### WHAT YOU NEED TO DO
Copy out in full every line below that contains the word "width".

---------- GIVEN DATA

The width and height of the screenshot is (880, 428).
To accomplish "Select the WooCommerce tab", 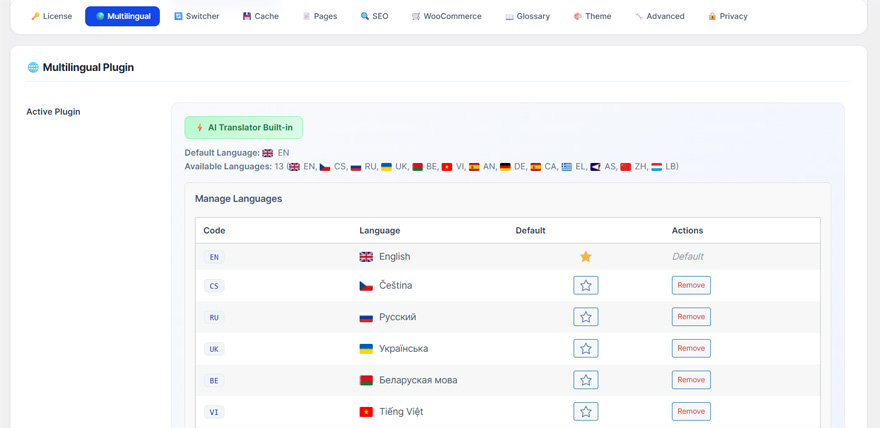I will pos(446,16).
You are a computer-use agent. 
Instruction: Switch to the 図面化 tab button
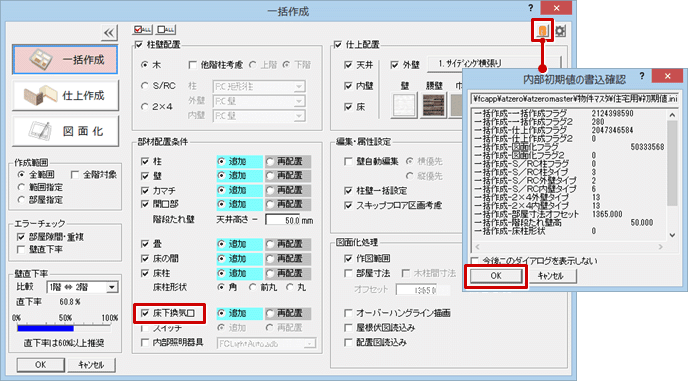[x=65, y=131]
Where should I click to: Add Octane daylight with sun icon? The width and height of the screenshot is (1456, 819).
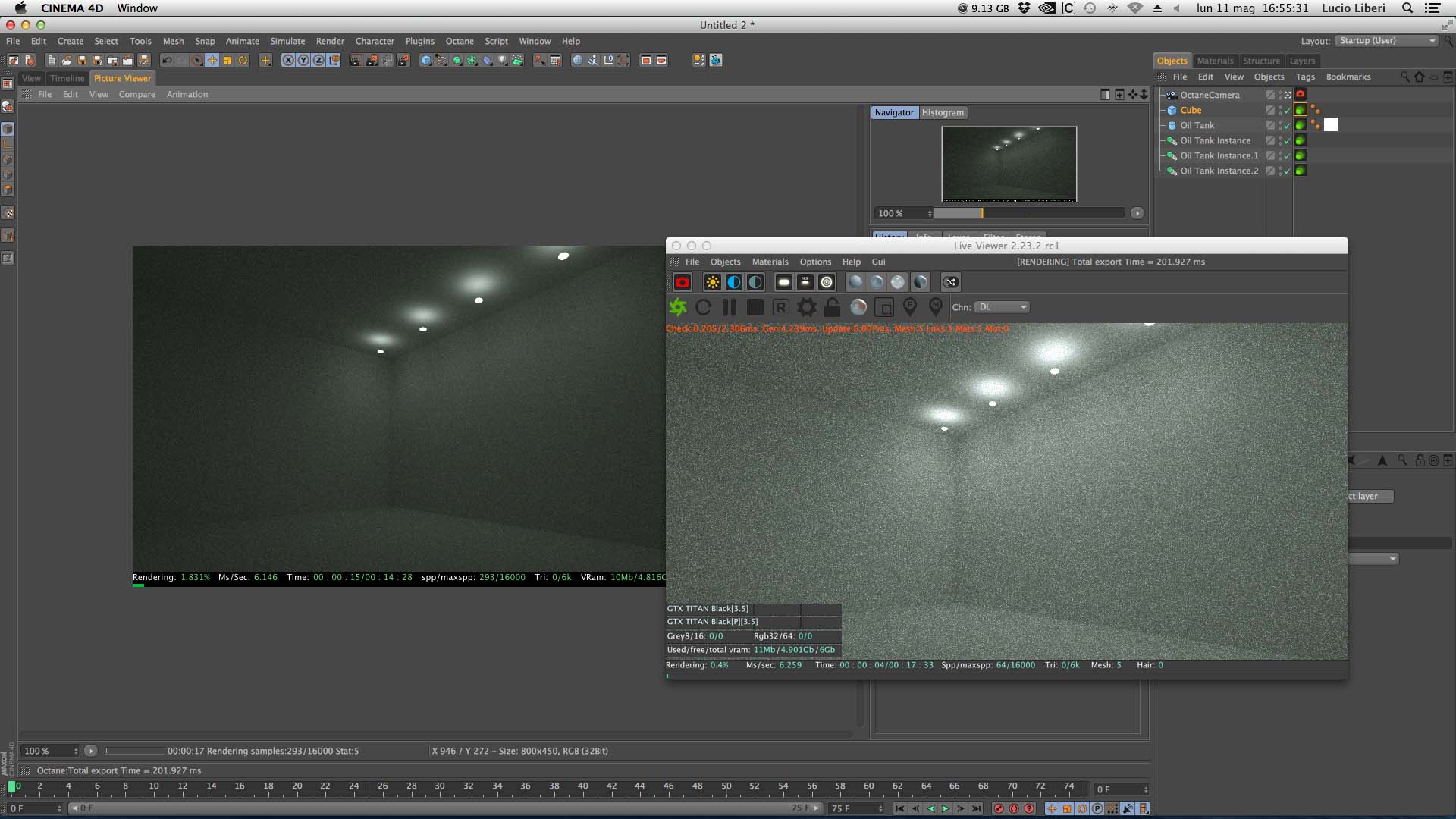coord(712,282)
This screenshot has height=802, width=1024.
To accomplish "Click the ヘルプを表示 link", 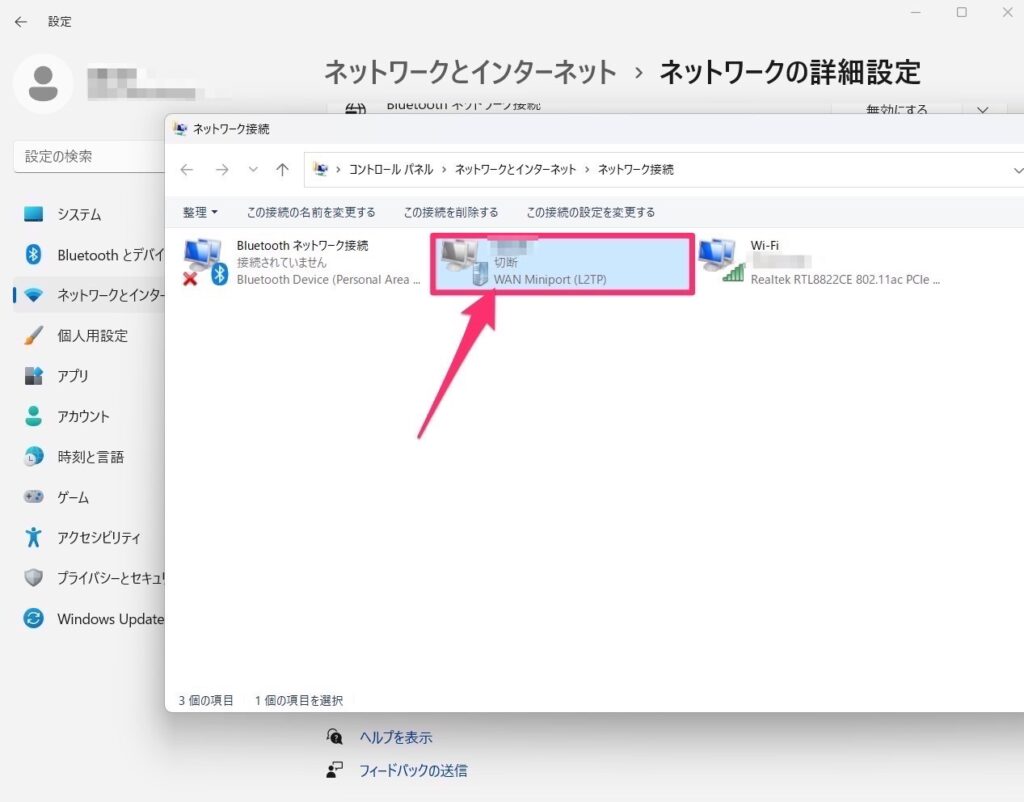I will [x=397, y=736].
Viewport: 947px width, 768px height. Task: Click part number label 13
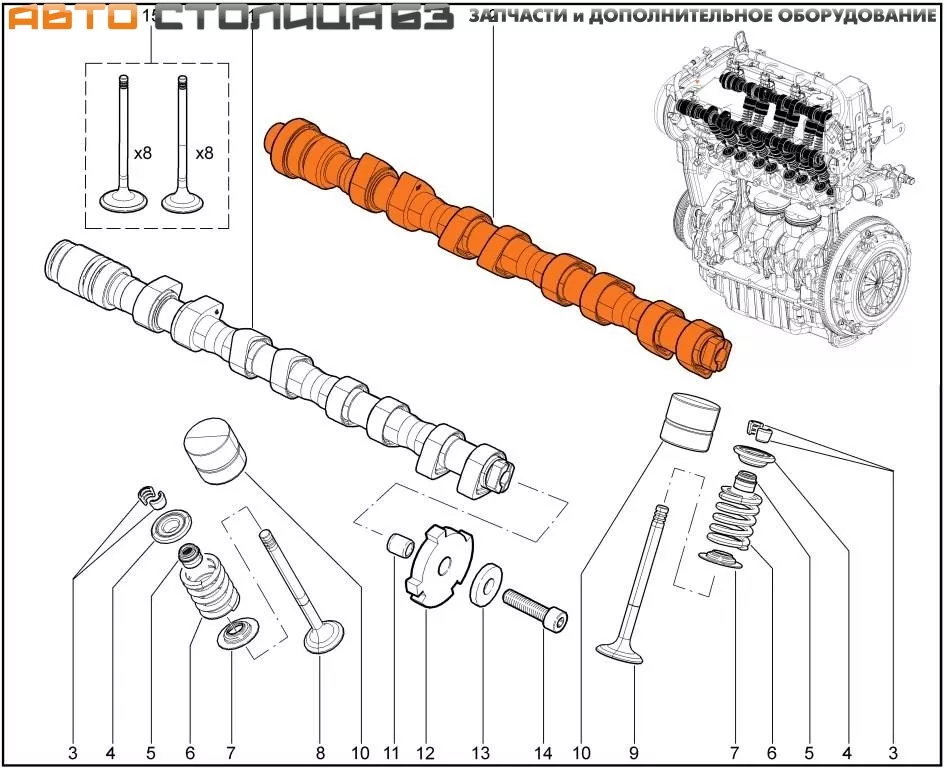coord(484,752)
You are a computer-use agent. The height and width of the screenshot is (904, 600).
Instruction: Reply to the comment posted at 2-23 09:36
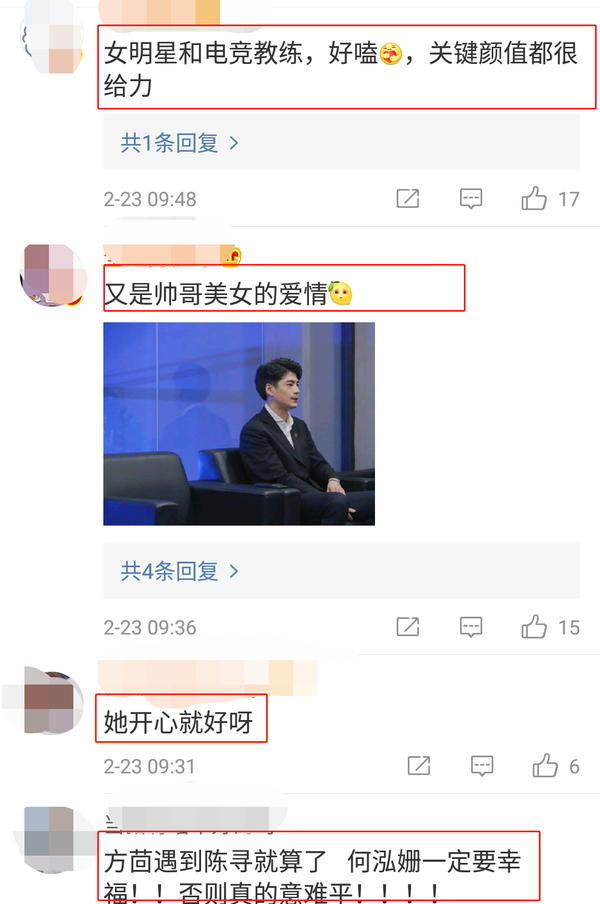point(471,627)
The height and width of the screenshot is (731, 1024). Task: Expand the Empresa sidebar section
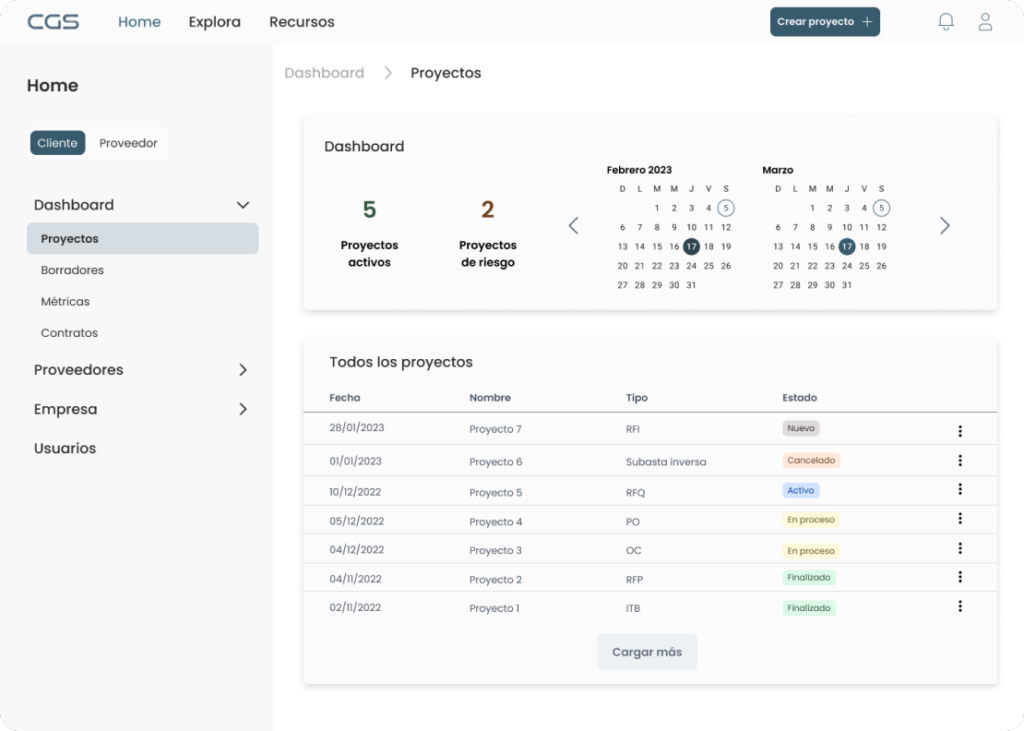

--------------------

### ANSWER TO THIS EXERCISE
The width and height of the screenshot is (880, 428).
Where should I click to: Add Octane daylight with sun icon? The width and height of the screenshot is (1456, 819).
This screenshot has height=802, width=1024.
Viewport: 947px width, 768px height. Task: Click part number label 13
You are a computer-use agent. The height and width of the screenshot is (904, 600).
The height and width of the screenshot is (731, 1024). Task: Expand the Empresa sidebar section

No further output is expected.